Exercise aim: Every record here should be printed again exactly.

[Stored records]
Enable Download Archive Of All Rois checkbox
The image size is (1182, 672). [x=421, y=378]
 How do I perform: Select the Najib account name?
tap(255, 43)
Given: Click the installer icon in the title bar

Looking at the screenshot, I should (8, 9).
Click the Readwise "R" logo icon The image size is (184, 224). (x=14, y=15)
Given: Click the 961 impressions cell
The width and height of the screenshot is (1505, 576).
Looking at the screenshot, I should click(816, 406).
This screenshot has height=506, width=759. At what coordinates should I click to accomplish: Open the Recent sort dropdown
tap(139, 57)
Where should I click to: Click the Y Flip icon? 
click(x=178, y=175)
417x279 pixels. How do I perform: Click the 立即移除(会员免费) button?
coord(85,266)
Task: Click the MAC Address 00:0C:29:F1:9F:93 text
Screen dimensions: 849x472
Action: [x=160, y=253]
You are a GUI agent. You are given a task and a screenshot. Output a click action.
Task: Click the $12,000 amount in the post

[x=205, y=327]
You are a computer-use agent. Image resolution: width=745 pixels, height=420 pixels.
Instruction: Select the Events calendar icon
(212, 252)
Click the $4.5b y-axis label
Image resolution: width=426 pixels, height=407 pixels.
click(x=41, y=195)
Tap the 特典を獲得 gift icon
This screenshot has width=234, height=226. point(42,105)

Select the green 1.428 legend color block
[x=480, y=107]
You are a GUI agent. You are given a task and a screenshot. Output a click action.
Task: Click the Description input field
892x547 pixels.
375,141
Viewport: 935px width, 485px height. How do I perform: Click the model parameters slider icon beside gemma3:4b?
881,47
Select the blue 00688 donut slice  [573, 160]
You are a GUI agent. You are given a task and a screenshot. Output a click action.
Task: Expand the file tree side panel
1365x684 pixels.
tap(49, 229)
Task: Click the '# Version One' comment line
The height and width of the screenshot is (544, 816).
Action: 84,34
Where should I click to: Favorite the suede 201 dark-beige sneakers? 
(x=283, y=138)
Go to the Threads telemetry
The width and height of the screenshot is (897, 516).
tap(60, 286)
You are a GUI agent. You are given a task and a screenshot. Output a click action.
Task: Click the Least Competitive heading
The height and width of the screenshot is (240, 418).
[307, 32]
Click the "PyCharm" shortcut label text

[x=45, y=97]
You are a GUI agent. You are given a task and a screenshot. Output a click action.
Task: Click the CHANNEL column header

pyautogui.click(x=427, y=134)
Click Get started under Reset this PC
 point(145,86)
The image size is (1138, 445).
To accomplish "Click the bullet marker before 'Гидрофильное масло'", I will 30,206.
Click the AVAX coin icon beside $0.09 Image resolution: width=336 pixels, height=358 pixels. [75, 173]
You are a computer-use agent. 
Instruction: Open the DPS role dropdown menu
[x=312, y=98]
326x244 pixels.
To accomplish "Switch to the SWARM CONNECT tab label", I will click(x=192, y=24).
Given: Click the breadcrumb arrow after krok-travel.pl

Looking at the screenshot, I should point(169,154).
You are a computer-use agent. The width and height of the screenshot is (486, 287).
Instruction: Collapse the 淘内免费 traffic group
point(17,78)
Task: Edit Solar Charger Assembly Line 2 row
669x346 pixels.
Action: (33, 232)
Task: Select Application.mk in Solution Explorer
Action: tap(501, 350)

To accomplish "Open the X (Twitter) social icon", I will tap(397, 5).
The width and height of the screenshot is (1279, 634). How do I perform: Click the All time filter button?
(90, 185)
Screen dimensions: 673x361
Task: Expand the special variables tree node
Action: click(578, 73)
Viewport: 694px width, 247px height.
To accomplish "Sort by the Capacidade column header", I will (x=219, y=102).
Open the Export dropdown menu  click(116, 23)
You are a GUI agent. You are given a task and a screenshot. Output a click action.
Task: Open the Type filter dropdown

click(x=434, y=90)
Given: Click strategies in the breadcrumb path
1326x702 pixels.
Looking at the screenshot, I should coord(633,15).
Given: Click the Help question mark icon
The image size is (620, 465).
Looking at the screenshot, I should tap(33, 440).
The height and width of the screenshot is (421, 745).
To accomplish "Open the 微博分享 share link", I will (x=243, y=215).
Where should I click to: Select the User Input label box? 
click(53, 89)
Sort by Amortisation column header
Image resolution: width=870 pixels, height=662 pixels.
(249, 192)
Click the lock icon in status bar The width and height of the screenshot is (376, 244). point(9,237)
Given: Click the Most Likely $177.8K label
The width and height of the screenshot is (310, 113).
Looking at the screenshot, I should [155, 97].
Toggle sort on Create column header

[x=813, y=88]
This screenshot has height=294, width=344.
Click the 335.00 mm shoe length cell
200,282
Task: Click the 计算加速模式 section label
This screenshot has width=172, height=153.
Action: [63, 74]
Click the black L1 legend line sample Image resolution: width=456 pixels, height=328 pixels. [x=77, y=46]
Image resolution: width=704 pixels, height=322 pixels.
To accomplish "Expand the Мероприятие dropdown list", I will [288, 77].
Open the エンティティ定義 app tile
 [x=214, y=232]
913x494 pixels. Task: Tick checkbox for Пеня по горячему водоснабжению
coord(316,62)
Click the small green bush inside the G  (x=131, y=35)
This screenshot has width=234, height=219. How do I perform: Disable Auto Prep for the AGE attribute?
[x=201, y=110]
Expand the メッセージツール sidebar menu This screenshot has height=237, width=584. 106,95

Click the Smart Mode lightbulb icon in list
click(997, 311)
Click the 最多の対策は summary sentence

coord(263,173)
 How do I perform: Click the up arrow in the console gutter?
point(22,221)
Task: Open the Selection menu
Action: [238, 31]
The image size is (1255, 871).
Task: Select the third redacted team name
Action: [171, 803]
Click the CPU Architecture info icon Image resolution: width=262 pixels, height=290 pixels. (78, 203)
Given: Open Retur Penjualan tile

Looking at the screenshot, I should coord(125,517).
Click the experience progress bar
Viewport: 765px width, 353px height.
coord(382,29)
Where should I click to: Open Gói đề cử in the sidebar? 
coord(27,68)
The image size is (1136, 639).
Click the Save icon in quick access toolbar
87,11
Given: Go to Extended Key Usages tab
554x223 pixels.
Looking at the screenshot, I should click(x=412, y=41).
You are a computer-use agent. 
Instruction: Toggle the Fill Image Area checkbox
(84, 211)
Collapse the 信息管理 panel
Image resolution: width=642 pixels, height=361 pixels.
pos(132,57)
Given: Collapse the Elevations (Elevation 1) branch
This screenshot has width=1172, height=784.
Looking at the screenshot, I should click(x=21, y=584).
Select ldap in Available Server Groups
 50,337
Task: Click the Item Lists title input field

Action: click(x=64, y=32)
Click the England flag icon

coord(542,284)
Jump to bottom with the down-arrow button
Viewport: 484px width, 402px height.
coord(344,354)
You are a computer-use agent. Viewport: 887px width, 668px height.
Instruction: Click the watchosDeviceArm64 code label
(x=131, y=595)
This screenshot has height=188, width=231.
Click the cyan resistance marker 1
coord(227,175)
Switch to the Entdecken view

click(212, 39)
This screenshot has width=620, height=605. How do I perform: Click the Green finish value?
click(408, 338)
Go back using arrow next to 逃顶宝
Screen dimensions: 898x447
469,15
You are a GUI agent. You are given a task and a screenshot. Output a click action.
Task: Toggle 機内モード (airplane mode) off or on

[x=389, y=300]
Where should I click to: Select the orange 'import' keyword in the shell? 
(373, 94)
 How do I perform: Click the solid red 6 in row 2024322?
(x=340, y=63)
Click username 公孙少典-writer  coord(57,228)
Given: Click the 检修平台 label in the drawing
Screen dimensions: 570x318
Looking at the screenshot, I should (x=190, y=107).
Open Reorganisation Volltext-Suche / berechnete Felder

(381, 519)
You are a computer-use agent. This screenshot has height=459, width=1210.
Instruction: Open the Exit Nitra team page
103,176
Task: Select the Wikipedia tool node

Response area:
Enable Download Archive Of All Rois checkbox
The image size is (1182, 672). [x=421, y=378]
 How do I perform: Select the Najib account name?
tap(255, 43)
Given: Click the installer icon in the title bar

Looking at the screenshot, I should (8, 9).
Click the Readwise "R" logo icon The image size is (184, 224). (x=14, y=15)
Given: Click the 961 impressions cell
The width and height of the screenshot is (1505, 576).
Looking at the screenshot, I should click(816, 406).
This screenshot has height=506, width=759. At what coordinates should I click to accomplish: Open the Recent sort dropdown
tap(139, 57)
Where should I click to: Click the Y Flip icon? 
click(x=178, y=175)
417x279 pixels. How do I perform: Click the 立即移除(会员免费) button?
coord(85,266)
Task: Click the MAC Address 00:0C:29:F1:9F:93 text
Screen dimensions: 849x472
Action: [x=160, y=253]
You are a GUI agent. You are given a task and a screenshot. Output a click action.
Task: Click the $12,000 amount in the post

[x=205, y=327]
You are a computer-use agent. Image resolution: width=745 pixels, height=420 pixels.
Instruction: Select the Events calendar icon
(212, 252)
Click the $4.5b y-axis label
Image resolution: width=426 pixels, height=407 pixels.
click(x=41, y=195)
Tap the 特典を獲得 gift icon
This screenshot has width=234, height=226. point(42,105)

Select the green 1.428 legend color block
[x=480, y=107]
You are a GUI agent. You are given a task and a screenshot. Output a click action.
Task: Click the Description input field
892x547 pixels.
375,141
Viewport: 935px width, 485px height. How do I perform: Click the model parameters slider icon beside gemma3:4b?
881,47
Select the blue 00688 donut slice  [573, 160]
You are a GUI agent. You are given a task and a screenshot. Output a click action.
Task: Expand the file tree side panel
1365x684 pixels.
tap(49, 229)
Task: Click the '# Version One' comment line
The height and width of the screenshot is (544, 816).
Action: 84,34
Where should I click to: Favorite the suede 201 dark-beige sneakers? 
(x=283, y=138)
Go to the Threads telemetry
The width and height of the screenshot is (897, 516).
tap(60, 286)
You are a GUI agent. You are given a task and a screenshot. Output a click action.
Task: Click the Least Competitive heading
The height and width of the screenshot is (240, 418).
[307, 32]
Click the "PyCharm" shortcut label text

[x=45, y=97]
You are a GUI agent. You are given a task and a screenshot. Output a click action.
Task: Click the CHANNEL column header

pyautogui.click(x=427, y=134)
Click Get started under Reset this PC
 point(145,86)
The image size is (1138, 445).
To accomplish "Click the bullet marker before 'Гидрофильное масло'", I will 30,206.
Click the AVAX coin icon beside $0.09 Image resolution: width=336 pixels, height=358 pixels. [75, 173]
You are a computer-use agent. 
Instruction: Open the DPS role dropdown menu
[x=312, y=98]
326x244 pixels.
To accomplish "Switch to the SWARM CONNECT tab label", I will click(x=192, y=24).
Given: Click the breadcrumb arrow after krok-travel.pl

Looking at the screenshot, I should point(169,154).
You are a computer-use agent. The width and height of the screenshot is (486, 287).
Instruction: Collapse the 淘内免费 traffic group
point(17,78)
Task: Edit Solar Charger Assembly Line 2 row
669x346 pixels.
Action: (33, 232)
Task: Select Application.mk in Solution Explorer
Action: tap(501, 350)

To accomplish "Open the X (Twitter) social icon", I will tap(397, 5).
The width and height of the screenshot is (1279, 634). How do I perform: Click the All time filter button?
(90, 185)
Screen dimensions: 673x361
Task: Expand the special variables tree node
Action: click(578, 73)
Viewport: 694px width, 247px height.
To accomplish "Sort by the Capacidade column header", I will (x=219, y=102).
Open the Export dropdown menu  click(116, 23)
You are a GUI agent. You are given a task and a screenshot. Output a click action.
Task: Open the Type filter dropdown

click(x=434, y=90)
Given: Click strategies in the breadcrumb path
1326x702 pixels.
Looking at the screenshot, I should coord(633,15).
Given: Click the Help question mark icon
The image size is (620, 465).
Looking at the screenshot, I should tap(33, 440).
The height and width of the screenshot is (421, 745).
To accomplish "Open the 微博分享 share link", I will (x=243, y=215).
Where should I click to: Select the User Input label box? 
click(53, 89)
Sort by Amortisation column header
Image resolution: width=870 pixels, height=662 pixels.
(249, 192)
Click the lock icon in status bar The width and height of the screenshot is (376, 244). point(9,237)
Given: Click the Most Likely $177.8K label
The width and height of the screenshot is (310, 113).
Looking at the screenshot, I should [155, 97].
Toggle sort on Create column header

[x=813, y=88]
This screenshot has height=294, width=344.
Click the 335.00 mm shoe length cell
200,282
Task: Click the 计算加速模式 section label
This screenshot has width=172, height=153.
Action: [63, 74]
Click the black L1 legend line sample Image resolution: width=456 pixels, height=328 pixels. [x=77, y=46]
Image resolution: width=704 pixels, height=322 pixels.
To accomplish "Expand the Мероприятие dropdown list", I will [288, 77].
Open the エンティティ定義 app tile
 [x=214, y=232]
913x494 pixels. Task: Tick checkbox for Пеня по горячему водоснабжению
coord(316,62)
Click the small green bush inside the G  (x=131, y=35)
This screenshot has width=234, height=219. How do I perform: Disable Auto Prep for the AGE attribute?
[x=201, y=110]
Expand the メッセージツール sidebar menu This screenshot has height=237, width=584. 106,95

Click the Smart Mode lightbulb icon in list
click(997, 311)
Click the 最多の対策は summary sentence

coord(263,173)
 How do I perform: Click the up arrow in the console gutter?
point(22,221)
Task: Open the Selection menu
Action: [238, 31]
The image size is (1255, 871).
Task: Select the third redacted team name
Action: [171, 803]
Click the CPU Architecture info icon Image resolution: width=262 pixels, height=290 pixels. (78, 203)
Given: Open Retur Penjualan tile

Looking at the screenshot, I should coord(125,517).
Click the experience progress bar
Viewport: 765px width, 353px height.
coord(382,29)
Where should I click to: Open Gói đề cử in the sidebar? 
coord(27,68)
The image size is (1136, 639).
Click the Save icon in quick access toolbar
87,11
Given: Go to Extended Key Usages tab
554x223 pixels.
Looking at the screenshot, I should click(x=412, y=41).
You are a computer-use agent. 
Instruction: Toggle the Fill Image Area checkbox
(84, 211)
Collapse the 信息管理 panel
Image resolution: width=642 pixels, height=361 pixels.
pos(132,57)
Given: Collapse the Elevations (Elevation 1) branch
This screenshot has width=1172, height=784.
Looking at the screenshot, I should click(x=21, y=584).
Select ldap in Available Server Groups
 50,337
Task: Click the Item Lists title input field

Action: click(x=64, y=32)
Click the England flag icon

coord(542,284)
Jump to bottom with the down-arrow button
Viewport: 484px width, 402px height.
coord(344,354)
You are a computer-use agent. Viewport: 887px width, 668px height.
Instruction: Click the watchosDeviceArm64 code label
(x=131, y=595)
This screenshot has height=188, width=231.
Click the cyan resistance marker 1
coord(227,175)
Switch to the Entdecken view

click(212, 39)
This screenshot has width=620, height=605. How do I perform: Click the Green finish value?
click(408, 338)
Go back using arrow next to 逃顶宝
Screen dimensions: 898x447
469,15
You are a GUI agent. You are given a task and a screenshot. Output a click action.
Task: Toggle 機内モード (airplane mode) off or on

[x=389, y=300]
Where should I click to: Select the orange 'import' keyword in the shell? 
(373, 94)
 How do I perform: Click the solid red 6 in row 2024322?
(x=340, y=63)
Click username 公孙少典-writer  coord(57,228)
Given: Click the 检修平台 label in the drawing
Screen dimensions: 570x318
Looking at the screenshot, I should (x=190, y=107).
Open Reorganisation Volltext-Suche / berechnete Felder

(381, 519)
You are a computer-use agent. This screenshot has height=459, width=1210.
Instruction: Open the Exit Nitra team page
103,176
Task: Select the Wikipedia tool node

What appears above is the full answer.